━━━ Extracted text ━━━
I didn't feel much like cooking tonight, so I was able to meet up with Shane and Billie for dinner out and enjoy time with friends.  Since this is the week of my cycle (well this week and next...lucky me gets it for nearly 2 weeks out of the month!), and I already have some serious bloating going on, I wasn't too concerned about the sodium from the restaurant food.  It was just nice to relax with friends and let my brain unwind.

When I left the restaurant, I checked my cell phone that I had left in the car, and had a missed call from Sean.  We have gone from blogging buddies to really good friends.  I called him back and we had a nice little chat.  He's a super great guy...just love him to pieces.  Then one of my friends, Chris, who I've known and loved since high school (he, Pam and I all went to school together), called me and we caught up with each other.  I did a post about him when he came to Atlanta to visit during Halloween weekend.  You can find it here.

And finally, one of my co-workers from my last job, Tasha, texted me tonight and told me that her company (she just found a new job in December) is hiring right now for a customer service analyst!  It's a permanent position in Downtown Atlanta.  She asked for my email and is going to send me some info on applying for the position tomorrow!! 

So I've had blessings all around today, from receiving the extension, to getting to chat with so many good friends and family, to hearing about a job opening from a previous co-worker.  I thank God for giving me such a good day and lifting my spirits in so many ways.  I hope all of you had a wonderful day, too.  :)

Quote For the Day:

"The world of achievement has always belonged to the optimist."  -Harold Wilkins

Monday, March 15, 2010

One Of These Days...

One of these days, all the bad crap in my life is going to pass and I'm going to have nothing but bright and cheery stuff to post about, full of rainbows and butterflies.  But for now....I'll just tell you how my Monday was.

I started my cycle...bloated like the Goodyear blimp...hormones are raging....worked out at the gym tonight for a good hour and a half trying to relieve some stress....only to come home and check the mail a few mins ago and find a letter from the Dept of Labor...the one I've been waiting on.  I am not receiving another extension.  The paychecks have ended. 

Their website states that the minimum wage right now is $7.25/hr, so I will be pounding the pavement tomorrow collecting applications from different retail clothing stores, gas stations, etc.  I absolutely REFUSE to put my fat self in a fast food restaurant environment.  I'd rather live in a cardboard box on the side of the road.  Let's hope it doesn't come to that.
━━━ Data ━━━
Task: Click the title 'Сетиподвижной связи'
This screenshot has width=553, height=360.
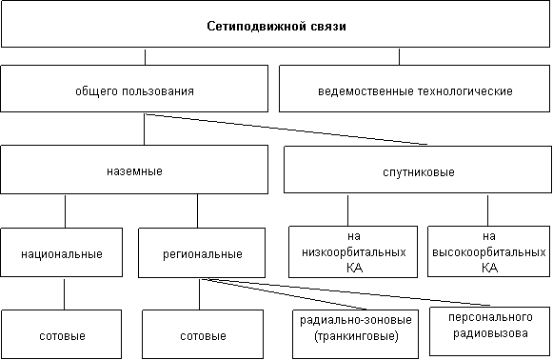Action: [x=276, y=27]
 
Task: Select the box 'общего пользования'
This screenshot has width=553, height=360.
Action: [x=134, y=89]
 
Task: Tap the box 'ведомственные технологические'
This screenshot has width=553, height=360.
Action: [x=414, y=89]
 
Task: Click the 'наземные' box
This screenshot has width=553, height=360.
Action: [x=134, y=170]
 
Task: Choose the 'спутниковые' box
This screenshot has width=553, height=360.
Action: [x=418, y=170]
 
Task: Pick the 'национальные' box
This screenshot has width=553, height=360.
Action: [x=62, y=252]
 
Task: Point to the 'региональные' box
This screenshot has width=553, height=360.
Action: [x=202, y=252]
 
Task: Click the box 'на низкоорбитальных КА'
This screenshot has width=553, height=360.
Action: [x=353, y=252]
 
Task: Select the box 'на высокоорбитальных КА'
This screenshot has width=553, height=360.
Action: [x=489, y=251]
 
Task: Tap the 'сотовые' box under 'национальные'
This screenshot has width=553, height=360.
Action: [x=62, y=334]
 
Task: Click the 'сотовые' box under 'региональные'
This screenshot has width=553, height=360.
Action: [x=203, y=334]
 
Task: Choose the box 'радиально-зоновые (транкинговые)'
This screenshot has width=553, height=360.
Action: [x=356, y=334]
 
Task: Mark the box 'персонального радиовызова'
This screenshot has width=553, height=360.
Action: [x=490, y=331]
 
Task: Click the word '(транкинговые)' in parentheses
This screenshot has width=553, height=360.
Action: [x=356, y=336]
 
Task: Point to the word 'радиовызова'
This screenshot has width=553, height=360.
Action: [x=490, y=333]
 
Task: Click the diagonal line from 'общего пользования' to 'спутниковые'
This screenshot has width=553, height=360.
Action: [x=286, y=130]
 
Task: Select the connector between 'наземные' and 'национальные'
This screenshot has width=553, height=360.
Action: [x=66, y=211]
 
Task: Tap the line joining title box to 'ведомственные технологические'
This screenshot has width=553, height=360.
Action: [x=399, y=56]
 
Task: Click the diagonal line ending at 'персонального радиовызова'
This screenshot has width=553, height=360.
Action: [x=348, y=292]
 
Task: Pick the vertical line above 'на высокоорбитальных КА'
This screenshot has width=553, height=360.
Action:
━━━
Questions to answer:
**1)** Translate this sentence from the blog post into Spanish: "It's a permanent position in Downtown Atlanta."
**2)** Copy the blog post starting with "Quote For the" and going on through "paychecks have ended.", substituting "community center" for "gym".

Solutions below:
**1)** Es un puesto permanente en el centro de Atlanta.

**2)**
Quote For the Day:

"The world of achievement has always belonged to the optimist."  -Harold Wilkins

Monday, March 15, 2010

One Of These Days...

One of these days, all the bad crap in my life is going to pass and I'm going to have nothing but bright and cheery stuff to post about, full of rainbows and butterflies.  But for now....I'll just tell you how my Monday was.

I started my cycle...bloated like the Goodyear blimp...hormones are raging....worked out at the community center tonight for a good hour and a half trying to relieve some stress....only to come home and check the mail a few mins ago and find a letter from the Dept of Labor...the one I've been waiting on.  I am not receiving another extension.  The paychecks have ended.